Advanced Systems


This graduate course motivates and explains basic and advanced operating system concepts using the x86 architecture as platform and the educational operating system Pintos as example. Students develop solutions to modified Pintos assignments on a virtual machine and host their software on GitHub. We thank GitHub for supporting us!


Time, Location: Wednesday 2-3 and Thursday 10-12 in T02. First class is on Wednesday, October 1, 2014. Check the schedule (iCal) for updates.

Topics

The course provides an introduction to basic and advanced operating system concepts.
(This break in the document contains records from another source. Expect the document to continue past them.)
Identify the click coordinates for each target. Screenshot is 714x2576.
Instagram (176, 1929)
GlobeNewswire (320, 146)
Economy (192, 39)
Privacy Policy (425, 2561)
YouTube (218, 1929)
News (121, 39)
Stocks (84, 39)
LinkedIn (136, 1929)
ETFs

Covered topics are bootstrapping, interrupt handling, IO handling, device drivers, threads, scheduling, kernel space, user space, system calls, processes, virtual memory, file systems, multiprocessing, real time, and virtualization.

Concept

The course is not based on any existing textbook. Instead the course uses online material whenever appropriate and otherwise focuses on explaining the motivation, principles, and implementation of basic operating system concepts. The x86 architecture is introduced first. The Pintos source code serves as example for explaining everything up to file systems.

Goal

At the end of the course students will be able to appreciate principled engineering of operating systems but also know how to engineer one and, as a consequence, through insights in concurrency, memory, file, and system management that only an operating system can offer, become fundamentally better programmers and computer scientists.

Exam

The final exam will be on January 29, 2015.